Amande Gat, installée en bovins viande et porcs en Ille-et-Vilaine, s'interroge sur la valeur 'travail' en agriculture. (©Matthieu Chanel)

"Est-ce que je mérite le titre de paysanne si je ne sais pas dépasser 50 heures de travail hebdomadaire ? Au-delà de mon petit cas, cette valeur du travail en agriculture m'interroge."

Officiellement cheffe d’exploitation depuis moins d’un an, mais sur la ferme depuis bientôt trois, je fais partie de ces néo-paysans, reconvertis après une autre vie professionnelle. Je me suis posée assez tôt cette question dans mon parcours ; aurais-je la capacité de travail nécessaire pour être agricultrice ?Il se trouve que je suis une grosse dormeuse et les termes « cracotte » ou « petite nature » me vont assez bien. Petit format, femme, avec une fâcheuse tendance à m’écrouler quand je suis fatiguée.

Marmotte… et complexée

J’ai heureusement rencontré des paysans qui ont su conjuguer leur activité avec une maladie chronique, un diabète, une greffe. Ils sont allés jusqu’au bout de leur carrière malgré des contraintes, la maladie ou des hospitalisations. Donc c’était possible.

Lignes affichées =>

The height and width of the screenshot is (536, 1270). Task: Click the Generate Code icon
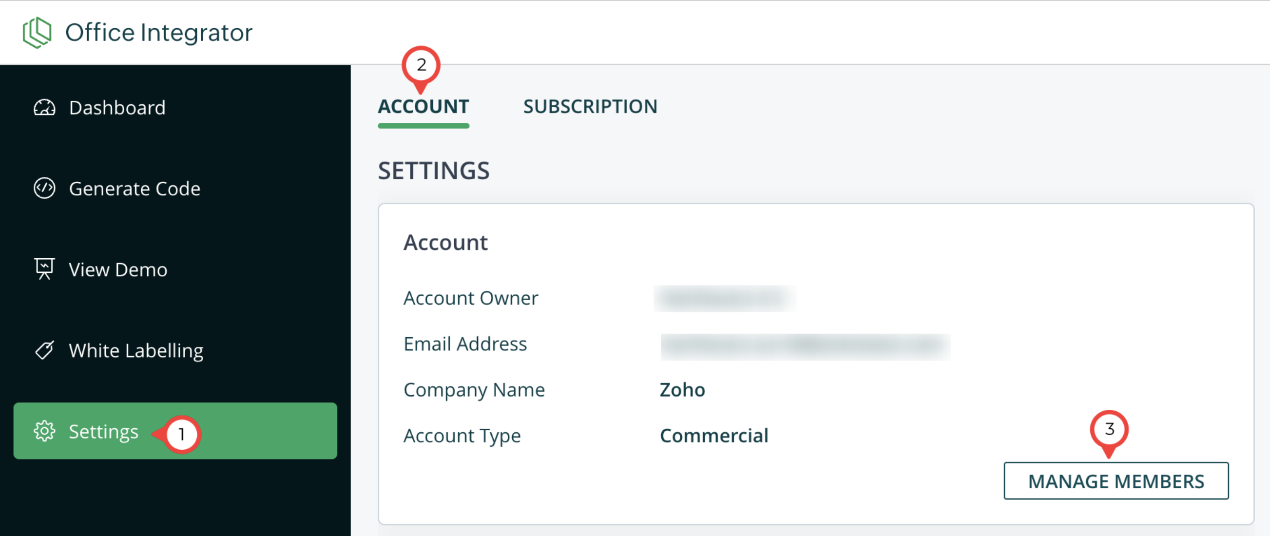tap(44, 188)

--

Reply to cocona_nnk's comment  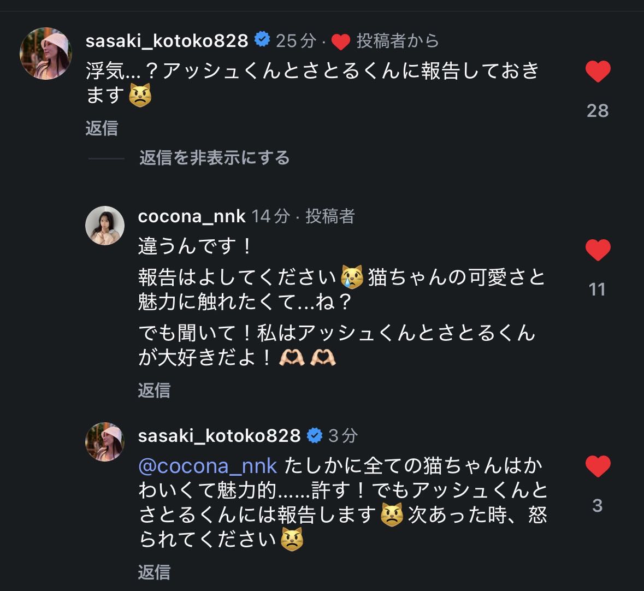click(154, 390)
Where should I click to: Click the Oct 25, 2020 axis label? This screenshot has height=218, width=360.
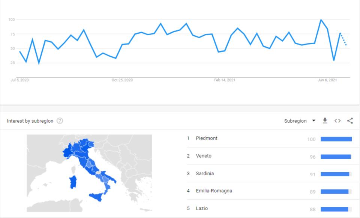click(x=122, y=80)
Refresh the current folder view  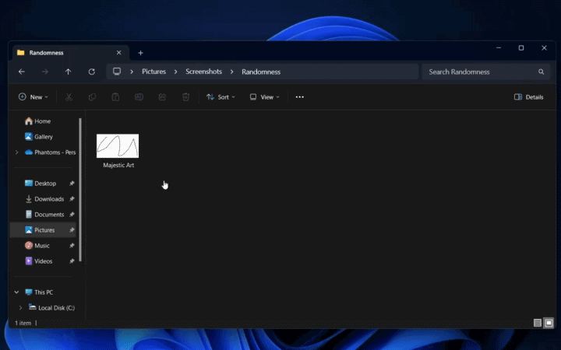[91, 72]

* * *

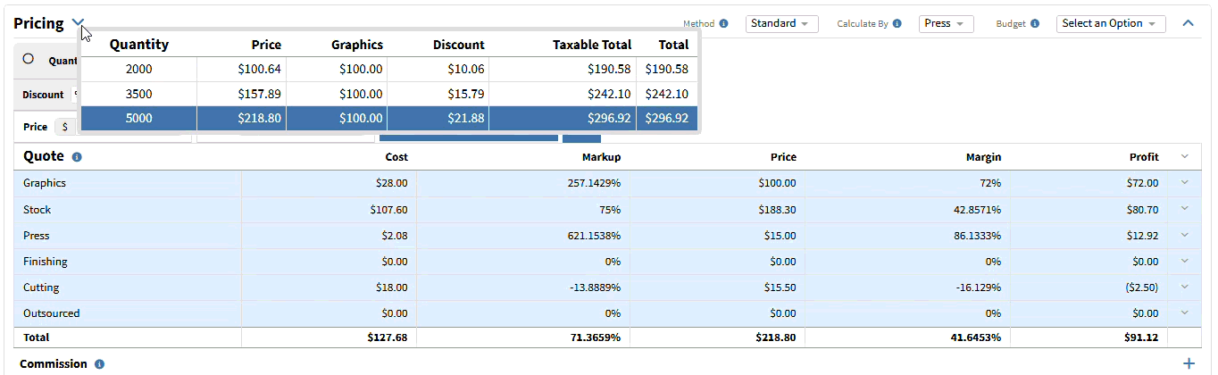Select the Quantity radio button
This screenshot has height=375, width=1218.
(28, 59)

But de l'exercice => Renvoyez sans aucune modification le passage du texte sur la valeur travail en agriculture qui va de « Officiellement cheffe d’exploitation » jusqu'à « je suis fatiguée. ». Les lignes ne servent à rien ici.

Solution ci-dessous =>
Officiellement cheffe d’exploitation depuis moins d’un an, mais sur la ferme depuis bientôt trois, je fais partie de ces néo-paysans, reconvertis après une autre vie professionnelle. Je me suis posée assez tôt cette question dans mon parcours ; aurais-je la capacité de travail nécessaire pour être agricultrice ?Il se trouve que je suis une grosse dormeuse et les termes « cracotte » ou « petite nature » me vont assez bien. Petit format, femme, avec une fâcheuse tendance à m’écrouler quand je suis fatiguée.